Service Check Timed Out for one Service

Support forum for Nagios Core, Nagios Plugins, NCPA, NRPE, NSCA, NDOUtils and more. Engage with the community of users including those using the open source solutions.
amitgupta19
Posts: 286
Joined: Fri Sep 08, 2017 5:53 am

Service Check Timed Out for one Service

Post by amitgupta19 »

Suddenly i have started getting the Alert for one of the service as: "Service Check Timed out" .

This is occurring very frequently.

I would like to know what could be the reason for it?

I have seen the various thread w.r.t this problem and they suggest increasing the time out value. Currently the value is set at 420.
How much should i increase it ?

But is it recommended to increase the timeout value?
User avatar
mcapra
Posts: 3739
Joined: Thu May 05, 2016 3:54 pm

Re: Service Check Timed Out for one Service

Post by mcapra »

Many plugins include their own specific flags and methods for handling timeouts, but they do not take precedence over Nagios Core's internal workings when checks are executed.

"Service check timed out after x seconds" means the plugin's execution time exceeded the Nagios configuration's service_check_timeout setting, so Nagios stopped it. This is a global configuration directive that affects all service checks.

You could certainly increase this value, but depending on your check interval this can lead to overlapping checks and generally bad things. Historically, it's been recommended that checks which run for an exceptionally long time be scheduled as cron jobs which submit their results to Nagios Core passively.

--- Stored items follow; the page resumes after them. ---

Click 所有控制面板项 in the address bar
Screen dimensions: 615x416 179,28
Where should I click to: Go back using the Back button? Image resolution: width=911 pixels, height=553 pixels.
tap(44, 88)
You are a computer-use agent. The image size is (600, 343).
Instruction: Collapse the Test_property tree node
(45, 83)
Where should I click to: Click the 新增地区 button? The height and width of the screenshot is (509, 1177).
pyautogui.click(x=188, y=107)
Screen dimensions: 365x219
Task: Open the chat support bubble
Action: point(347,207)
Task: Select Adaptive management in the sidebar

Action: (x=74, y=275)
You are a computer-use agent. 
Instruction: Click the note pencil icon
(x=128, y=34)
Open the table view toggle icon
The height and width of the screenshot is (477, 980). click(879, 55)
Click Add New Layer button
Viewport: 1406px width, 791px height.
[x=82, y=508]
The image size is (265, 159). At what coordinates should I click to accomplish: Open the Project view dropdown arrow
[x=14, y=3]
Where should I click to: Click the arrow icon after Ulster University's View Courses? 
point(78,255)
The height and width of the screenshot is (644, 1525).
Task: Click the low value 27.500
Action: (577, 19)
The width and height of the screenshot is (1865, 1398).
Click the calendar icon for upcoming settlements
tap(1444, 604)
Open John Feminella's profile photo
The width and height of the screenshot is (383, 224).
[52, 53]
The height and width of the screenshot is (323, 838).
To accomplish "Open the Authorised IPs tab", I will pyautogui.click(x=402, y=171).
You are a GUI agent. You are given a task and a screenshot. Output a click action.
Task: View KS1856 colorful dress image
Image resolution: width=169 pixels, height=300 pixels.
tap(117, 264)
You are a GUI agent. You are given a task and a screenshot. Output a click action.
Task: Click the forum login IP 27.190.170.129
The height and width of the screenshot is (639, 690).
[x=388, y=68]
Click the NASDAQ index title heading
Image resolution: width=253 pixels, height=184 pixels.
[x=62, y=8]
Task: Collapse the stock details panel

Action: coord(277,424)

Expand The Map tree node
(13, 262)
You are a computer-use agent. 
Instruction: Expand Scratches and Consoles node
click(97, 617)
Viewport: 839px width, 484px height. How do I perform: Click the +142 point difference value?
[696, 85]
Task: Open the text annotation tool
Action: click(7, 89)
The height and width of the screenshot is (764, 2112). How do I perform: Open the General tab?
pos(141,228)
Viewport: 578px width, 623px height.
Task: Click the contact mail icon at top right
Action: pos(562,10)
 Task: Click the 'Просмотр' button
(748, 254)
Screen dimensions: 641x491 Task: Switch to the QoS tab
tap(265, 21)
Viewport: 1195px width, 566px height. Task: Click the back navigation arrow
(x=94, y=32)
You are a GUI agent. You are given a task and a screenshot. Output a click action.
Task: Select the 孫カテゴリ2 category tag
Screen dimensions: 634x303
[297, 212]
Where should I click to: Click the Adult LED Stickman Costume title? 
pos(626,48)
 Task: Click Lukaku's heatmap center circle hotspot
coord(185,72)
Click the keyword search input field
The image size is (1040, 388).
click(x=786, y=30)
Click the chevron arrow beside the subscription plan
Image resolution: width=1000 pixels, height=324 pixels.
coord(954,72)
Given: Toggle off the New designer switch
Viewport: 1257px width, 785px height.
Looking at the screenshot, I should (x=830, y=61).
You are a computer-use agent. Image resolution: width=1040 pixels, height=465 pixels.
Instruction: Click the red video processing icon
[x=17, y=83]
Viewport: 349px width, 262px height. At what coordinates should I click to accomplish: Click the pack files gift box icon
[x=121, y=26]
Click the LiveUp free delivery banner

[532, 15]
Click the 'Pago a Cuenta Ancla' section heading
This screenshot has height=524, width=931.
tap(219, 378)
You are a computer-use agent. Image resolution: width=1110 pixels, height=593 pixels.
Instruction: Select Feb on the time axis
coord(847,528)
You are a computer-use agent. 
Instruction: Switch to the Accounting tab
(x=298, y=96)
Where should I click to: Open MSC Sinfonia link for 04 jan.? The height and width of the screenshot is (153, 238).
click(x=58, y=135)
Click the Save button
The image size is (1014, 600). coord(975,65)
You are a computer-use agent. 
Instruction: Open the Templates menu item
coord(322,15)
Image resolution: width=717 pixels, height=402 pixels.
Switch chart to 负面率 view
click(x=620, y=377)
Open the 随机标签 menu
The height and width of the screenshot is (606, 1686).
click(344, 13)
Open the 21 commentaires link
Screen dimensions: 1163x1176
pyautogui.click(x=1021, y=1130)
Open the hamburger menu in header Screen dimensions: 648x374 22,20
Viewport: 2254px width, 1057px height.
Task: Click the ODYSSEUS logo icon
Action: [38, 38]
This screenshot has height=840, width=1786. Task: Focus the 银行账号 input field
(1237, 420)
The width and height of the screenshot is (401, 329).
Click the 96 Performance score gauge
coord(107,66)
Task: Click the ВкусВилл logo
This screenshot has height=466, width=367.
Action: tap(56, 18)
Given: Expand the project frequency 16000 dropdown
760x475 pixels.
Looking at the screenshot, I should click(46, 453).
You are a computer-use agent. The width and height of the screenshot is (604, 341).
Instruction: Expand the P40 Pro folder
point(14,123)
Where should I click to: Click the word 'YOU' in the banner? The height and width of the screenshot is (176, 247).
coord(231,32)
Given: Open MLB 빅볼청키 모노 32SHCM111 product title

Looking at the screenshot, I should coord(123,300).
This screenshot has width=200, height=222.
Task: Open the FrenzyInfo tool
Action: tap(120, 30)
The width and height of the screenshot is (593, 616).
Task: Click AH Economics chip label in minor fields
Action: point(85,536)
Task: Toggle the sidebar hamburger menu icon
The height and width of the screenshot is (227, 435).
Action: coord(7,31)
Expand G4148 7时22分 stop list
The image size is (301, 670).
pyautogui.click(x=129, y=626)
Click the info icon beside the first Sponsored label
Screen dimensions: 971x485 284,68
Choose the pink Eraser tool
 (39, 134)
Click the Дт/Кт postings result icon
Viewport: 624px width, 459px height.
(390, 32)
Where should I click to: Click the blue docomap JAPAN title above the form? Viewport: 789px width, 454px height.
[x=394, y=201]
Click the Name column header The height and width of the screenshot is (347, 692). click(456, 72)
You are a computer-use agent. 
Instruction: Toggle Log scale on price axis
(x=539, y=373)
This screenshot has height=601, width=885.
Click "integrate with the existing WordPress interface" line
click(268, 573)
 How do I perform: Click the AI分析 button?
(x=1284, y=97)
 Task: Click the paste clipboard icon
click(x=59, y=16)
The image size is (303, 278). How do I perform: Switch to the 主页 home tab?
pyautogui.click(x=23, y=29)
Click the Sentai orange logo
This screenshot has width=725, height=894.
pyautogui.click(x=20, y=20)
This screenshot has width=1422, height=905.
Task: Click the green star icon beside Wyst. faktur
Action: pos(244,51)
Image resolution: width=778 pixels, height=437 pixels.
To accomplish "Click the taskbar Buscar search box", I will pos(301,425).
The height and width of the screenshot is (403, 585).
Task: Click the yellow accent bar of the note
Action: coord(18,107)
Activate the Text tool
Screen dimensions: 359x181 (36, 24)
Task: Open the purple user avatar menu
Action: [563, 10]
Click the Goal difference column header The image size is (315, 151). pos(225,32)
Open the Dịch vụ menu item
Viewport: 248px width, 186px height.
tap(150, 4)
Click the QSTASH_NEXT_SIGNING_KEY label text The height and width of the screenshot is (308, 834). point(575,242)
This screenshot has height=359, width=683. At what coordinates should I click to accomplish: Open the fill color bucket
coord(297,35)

Can you share the service definition, its corresponding command definition, and the plugin your command definition is using?
Former Nagios employee
https://www.mcapra.com/
npolovenko
Support Tech
Posts: 3457
Joined: Mon May 15, 2017 5:00 pm

Re: Service Check Timed Out for one Service

Post by npolovenko »

Agreed with @mcapra. 420 seconds already seems like a lot to me. Please send us all the information he requested so that we can identify whats going on.
As of May 25th, 2018, all communications with Nagios Enterprises and its employees are covered under our new Privacy Policy.
amitgupta19
Posts: 286
Joined: Fri Sep 08, 2017 5:53 am

Re: Service Check Timed Out for one Service

Post by amitgupta19 »

Please find attached the required Data.

I just want to identify what is suddenly causing this error.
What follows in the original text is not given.